━━━━━ DATA TO PROCESS ━━━━━

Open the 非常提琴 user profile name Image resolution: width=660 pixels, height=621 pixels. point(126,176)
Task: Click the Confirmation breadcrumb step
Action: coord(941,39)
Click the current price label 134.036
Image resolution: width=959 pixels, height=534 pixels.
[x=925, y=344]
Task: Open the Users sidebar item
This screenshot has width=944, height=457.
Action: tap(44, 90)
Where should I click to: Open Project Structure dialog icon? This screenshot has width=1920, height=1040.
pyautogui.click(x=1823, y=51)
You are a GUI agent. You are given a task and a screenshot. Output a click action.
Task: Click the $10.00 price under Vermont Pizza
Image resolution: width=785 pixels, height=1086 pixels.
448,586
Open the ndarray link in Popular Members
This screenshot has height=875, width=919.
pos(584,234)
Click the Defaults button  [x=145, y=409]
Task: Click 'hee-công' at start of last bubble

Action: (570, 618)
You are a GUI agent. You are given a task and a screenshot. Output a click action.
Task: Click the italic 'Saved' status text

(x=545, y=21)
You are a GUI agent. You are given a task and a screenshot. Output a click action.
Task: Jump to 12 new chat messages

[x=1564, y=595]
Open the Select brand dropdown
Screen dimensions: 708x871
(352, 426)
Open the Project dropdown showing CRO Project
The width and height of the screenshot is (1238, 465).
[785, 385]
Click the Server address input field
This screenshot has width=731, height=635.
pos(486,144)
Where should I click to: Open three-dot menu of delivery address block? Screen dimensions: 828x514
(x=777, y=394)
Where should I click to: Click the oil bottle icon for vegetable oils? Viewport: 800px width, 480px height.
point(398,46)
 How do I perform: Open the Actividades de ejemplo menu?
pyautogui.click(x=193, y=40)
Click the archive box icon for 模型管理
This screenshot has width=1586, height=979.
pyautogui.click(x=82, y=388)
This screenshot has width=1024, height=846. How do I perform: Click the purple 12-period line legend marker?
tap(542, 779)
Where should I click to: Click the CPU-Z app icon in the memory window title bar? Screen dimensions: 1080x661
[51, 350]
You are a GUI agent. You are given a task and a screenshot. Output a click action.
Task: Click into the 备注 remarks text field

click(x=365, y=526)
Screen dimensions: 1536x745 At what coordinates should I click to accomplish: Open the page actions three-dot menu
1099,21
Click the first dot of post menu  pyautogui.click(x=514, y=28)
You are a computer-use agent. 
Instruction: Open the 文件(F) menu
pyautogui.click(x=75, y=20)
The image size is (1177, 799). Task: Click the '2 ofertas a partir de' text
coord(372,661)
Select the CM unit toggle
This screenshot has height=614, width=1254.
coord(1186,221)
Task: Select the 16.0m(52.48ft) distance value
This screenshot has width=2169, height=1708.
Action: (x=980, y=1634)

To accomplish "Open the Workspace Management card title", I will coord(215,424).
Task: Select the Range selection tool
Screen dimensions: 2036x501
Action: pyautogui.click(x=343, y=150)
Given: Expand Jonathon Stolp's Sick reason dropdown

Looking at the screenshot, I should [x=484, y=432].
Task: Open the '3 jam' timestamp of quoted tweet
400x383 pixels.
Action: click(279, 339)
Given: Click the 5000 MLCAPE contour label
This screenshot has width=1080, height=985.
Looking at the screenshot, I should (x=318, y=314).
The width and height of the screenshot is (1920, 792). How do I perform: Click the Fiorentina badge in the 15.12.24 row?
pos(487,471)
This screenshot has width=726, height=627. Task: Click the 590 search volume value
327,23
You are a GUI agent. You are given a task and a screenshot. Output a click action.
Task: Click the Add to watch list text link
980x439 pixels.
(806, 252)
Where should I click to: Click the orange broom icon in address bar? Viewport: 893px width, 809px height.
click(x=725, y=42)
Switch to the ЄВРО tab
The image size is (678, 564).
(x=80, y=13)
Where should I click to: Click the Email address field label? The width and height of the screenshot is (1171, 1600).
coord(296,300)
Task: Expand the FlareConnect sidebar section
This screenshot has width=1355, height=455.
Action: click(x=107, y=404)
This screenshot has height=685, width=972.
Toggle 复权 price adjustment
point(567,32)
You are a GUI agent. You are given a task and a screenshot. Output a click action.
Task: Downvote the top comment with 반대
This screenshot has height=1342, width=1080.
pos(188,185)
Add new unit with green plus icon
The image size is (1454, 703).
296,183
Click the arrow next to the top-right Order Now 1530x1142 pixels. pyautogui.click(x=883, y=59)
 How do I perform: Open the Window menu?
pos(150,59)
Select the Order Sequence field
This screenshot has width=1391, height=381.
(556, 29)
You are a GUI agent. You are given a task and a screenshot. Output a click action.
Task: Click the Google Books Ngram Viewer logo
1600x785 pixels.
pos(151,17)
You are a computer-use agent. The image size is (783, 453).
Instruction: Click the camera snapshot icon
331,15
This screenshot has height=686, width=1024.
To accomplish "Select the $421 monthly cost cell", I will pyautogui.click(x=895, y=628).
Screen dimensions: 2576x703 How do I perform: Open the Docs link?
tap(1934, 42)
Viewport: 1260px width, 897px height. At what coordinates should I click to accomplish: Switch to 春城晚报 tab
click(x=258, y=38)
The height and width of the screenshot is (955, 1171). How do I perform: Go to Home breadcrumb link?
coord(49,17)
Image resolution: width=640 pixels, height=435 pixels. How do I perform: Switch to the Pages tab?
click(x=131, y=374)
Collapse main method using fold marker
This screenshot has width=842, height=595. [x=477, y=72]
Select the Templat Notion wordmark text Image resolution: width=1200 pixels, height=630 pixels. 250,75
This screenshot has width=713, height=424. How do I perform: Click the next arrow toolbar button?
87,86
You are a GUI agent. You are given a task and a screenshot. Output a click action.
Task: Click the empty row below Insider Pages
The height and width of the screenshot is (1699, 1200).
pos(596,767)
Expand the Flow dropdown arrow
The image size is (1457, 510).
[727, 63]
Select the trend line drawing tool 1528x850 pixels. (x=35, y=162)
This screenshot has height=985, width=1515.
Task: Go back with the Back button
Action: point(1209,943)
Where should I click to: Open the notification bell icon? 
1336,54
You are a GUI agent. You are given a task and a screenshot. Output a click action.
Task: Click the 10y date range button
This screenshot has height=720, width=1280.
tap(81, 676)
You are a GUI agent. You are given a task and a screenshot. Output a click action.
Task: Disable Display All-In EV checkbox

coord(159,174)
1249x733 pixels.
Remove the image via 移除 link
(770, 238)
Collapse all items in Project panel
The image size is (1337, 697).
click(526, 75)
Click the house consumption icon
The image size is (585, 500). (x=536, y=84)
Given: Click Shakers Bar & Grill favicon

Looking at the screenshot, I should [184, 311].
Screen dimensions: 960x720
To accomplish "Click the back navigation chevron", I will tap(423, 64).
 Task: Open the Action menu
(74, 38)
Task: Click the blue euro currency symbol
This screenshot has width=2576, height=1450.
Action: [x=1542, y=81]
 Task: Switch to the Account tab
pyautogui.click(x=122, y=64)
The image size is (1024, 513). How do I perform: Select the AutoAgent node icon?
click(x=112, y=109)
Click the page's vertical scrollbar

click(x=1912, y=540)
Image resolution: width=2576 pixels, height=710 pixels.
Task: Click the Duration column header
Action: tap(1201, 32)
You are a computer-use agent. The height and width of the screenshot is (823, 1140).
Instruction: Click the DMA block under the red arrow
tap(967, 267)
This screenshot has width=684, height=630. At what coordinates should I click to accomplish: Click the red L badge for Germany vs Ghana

━━━━━

» TASK DETAILS
Your reply should repeat the entries above in full, with every character intact.

» RESULT OF THE EXERCISE
Open the 非常提琴 user profile name Image resolution: width=660 pixels, height=621 pixels. point(126,176)
Task: Click the Confirmation breadcrumb step
Action: coord(941,39)
Click the current price label 134.036
Image resolution: width=959 pixels, height=534 pixels.
[x=925, y=344]
Task: Open the Users sidebar item
This screenshot has width=944, height=457.
Action: tap(44, 90)
Where should I click to: Open Project Structure dialog icon? This screenshot has width=1920, height=1040.
pyautogui.click(x=1823, y=51)
You are a GUI agent. You are given a task and a screenshot. Output a click action.
Task: Click the $10.00 price under Vermont Pizza
Image resolution: width=785 pixels, height=1086 pixels.
448,586
Open the ndarray link in Popular Members
This screenshot has height=875, width=919.
pos(584,234)
Click the Defaults button  [x=145, y=409]
Task: Click 'hee-công' at start of last bubble

Action: (570, 618)
You are a GUI agent. You are given a task and a screenshot. Output a click action.
Task: Click the italic 'Saved' status text

(x=545, y=21)
You are a GUI agent. You are given a task and a screenshot. Output a click action.
Task: Jump to 12 new chat messages

[x=1564, y=595]
Open the Select brand dropdown
Screen dimensions: 708x871
(352, 426)
Open the Project dropdown showing CRO Project
The width and height of the screenshot is (1238, 465).
[785, 385]
Click the Server address input field
This screenshot has width=731, height=635.
pos(486,144)
Where should I click to: Open three-dot menu of delivery address block? Screen dimensions: 828x514
(x=777, y=394)
Where should I click to: Click the oil bottle icon for vegetable oils? Viewport: 800px width, 480px height.
point(398,46)
 How do I perform: Open the Actividades de ejemplo menu?
pyautogui.click(x=193, y=40)
Click the archive box icon for 模型管理
This screenshot has width=1586, height=979.
pyautogui.click(x=82, y=388)
This screenshot has width=1024, height=846. How do I perform: Click the purple 12-period line legend marker?
tap(542, 779)
Where should I click to: Click the CPU-Z app icon in the memory window title bar? Screen dimensions: 1080x661
[51, 350]
You are a GUI agent. You are given a task and a screenshot. Output a click action.
Task: Click into the 备注 remarks text field

click(x=365, y=526)
Screen dimensions: 1536x745 At what coordinates should I click to accomplish: Open the page actions three-dot menu
1099,21
Click the first dot of post menu  pyautogui.click(x=514, y=28)
You are a computer-use agent. 
Instruction: Open the 文件(F) menu
pyautogui.click(x=75, y=20)
The image size is (1177, 799). Task: Click the '2 ofertas a partir de' text
coord(372,661)
Select the CM unit toggle
This screenshot has height=614, width=1254.
coord(1186,221)
Task: Select the 16.0m(52.48ft) distance value
This screenshot has width=2169, height=1708.
Action: (x=980, y=1634)

To accomplish "Open the Workspace Management card title", I will coord(215,424).
Task: Select the Range selection tool
Screen dimensions: 2036x501
Action: pyautogui.click(x=343, y=150)
Given: Expand Jonathon Stolp's Sick reason dropdown

Looking at the screenshot, I should [x=484, y=432].
Task: Open the '3 jam' timestamp of quoted tweet
400x383 pixels.
Action: click(279, 339)
Given: Click the 5000 MLCAPE contour label
This screenshot has width=1080, height=985.
Looking at the screenshot, I should (x=318, y=314).
The width and height of the screenshot is (1920, 792). How do I perform: Click the Fiorentina badge in the 15.12.24 row?
pos(487,471)
This screenshot has width=726, height=627. Task: Click the 590 search volume value
327,23
You are a GUI agent. You are given a task and a screenshot. Output a click action.
Task: Click the Add to watch list text link
980x439 pixels.
(806, 252)
Where should I click to: Click the orange broom icon in address bar? Viewport: 893px width, 809px height.
click(x=725, y=42)
Switch to the ЄВРО tab
The image size is (678, 564).
(x=80, y=13)
Where should I click to: Click the Email address field label? The width and height of the screenshot is (1171, 1600).
coord(296,300)
Task: Expand the FlareConnect sidebar section
This screenshot has width=1355, height=455.
Action: click(x=107, y=404)
This screenshot has height=685, width=972.
Toggle 复权 price adjustment
point(567,32)
You are a GUI agent. You are given a task and a screenshot. Output a click action.
Task: Downvote the top comment with 반대
This screenshot has height=1342, width=1080.
pos(188,185)
Add new unit with green plus icon
The image size is (1454, 703).
296,183
Click the arrow next to the top-right Order Now 1530x1142 pixels. pyautogui.click(x=883, y=59)
 How do I perform: Open the Window menu?
pos(150,59)
Select the Order Sequence field
This screenshot has width=1391, height=381.
(556, 29)
You are a GUI agent. You are given a task and a screenshot. Output a click action.
Task: Click the Google Books Ngram Viewer logo
1600x785 pixels.
pos(151,17)
You are a computer-use agent. The image size is (783, 453).
Instruction: Click the camera snapshot icon
331,15
This screenshot has height=686, width=1024.
To accomplish "Select the $421 monthly cost cell", I will pyautogui.click(x=895, y=628).
Screen dimensions: 2576x703 How do I perform: Open the Docs link?
tap(1934, 42)
Viewport: 1260px width, 897px height. At what coordinates should I click to accomplish: Switch to 春城晚报 tab
click(x=258, y=38)
The height and width of the screenshot is (955, 1171). How do I perform: Go to Home breadcrumb link?
coord(49,17)
Image resolution: width=640 pixels, height=435 pixels. How do I perform: Switch to the Pages tab?
click(x=131, y=374)
Collapse main method using fold marker
This screenshot has width=842, height=595. [x=477, y=72]
Select the Templat Notion wordmark text Image resolution: width=1200 pixels, height=630 pixels. 250,75
This screenshot has width=713, height=424. How do I perform: Click the next arrow toolbar button?
87,86
You are a GUI agent. You are given a task and a screenshot. Output a click action.
Task: Click the empty row below Insider Pages
The height and width of the screenshot is (1699, 1200).
pos(596,767)
Expand the Flow dropdown arrow
The image size is (1457, 510).
[727, 63]
Select the trend line drawing tool 1528x850 pixels. (x=35, y=162)
This screenshot has height=985, width=1515.
Task: Go back with the Back button
Action: point(1209,943)
Where should I click to: Open the notification bell icon? 
1336,54
You are a GUI agent. You are given a task and a screenshot. Output a click action.
Task: Click the 10y date range button
This screenshot has height=720, width=1280.
tap(81, 676)
You are a GUI agent. You are given a task and a screenshot. Output a click action.
Task: Disable Display All-In EV checkbox

coord(159,174)
1249x733 pixels.
Remove the image via 移除 link
(770, 238)
Collapse all items in Project panel
The image size is (1337, 697).
click(526, 75)
Click the house consumption icon
The image size is (585, 500). (x=536, y=84)
Given: Click Shakers Bar & Grill favicon

Looking at the screenshot, I should [184, 311].
Screen dimensions: 960x720
To accomplish "Click the back navigation chevron", I will tap(423, 64).
 Task: Open the Action menu
(74, 38)
Task: Click the blue euro currency symbol
This screenshot has width=2576, height=1450.
Action: [x=1542, y=81]
 Task: Switch to the Account tab
pyautogui.click(x=122, y=64)
The image size is (1024, 513). How do I perform: Select the AutoAgent node icon?
click(x=112, y=109)
Click the page's vertical scrollbar

click(x=1912, y=540)
Image resolution: width=2576 pixels, height=710 pixels.
Task: Click the Duration column header
Action: tap(1201, 32)
You are a computer-use agent. The height and width of the screenshot is (823, 1140).
Instruction: Click the DMA block under the red arrow
tap(967, 267)
This screenshot has width=684, height=630. At what coordinates should I click to accomplish: Click the red L badge for Germany vs Ghana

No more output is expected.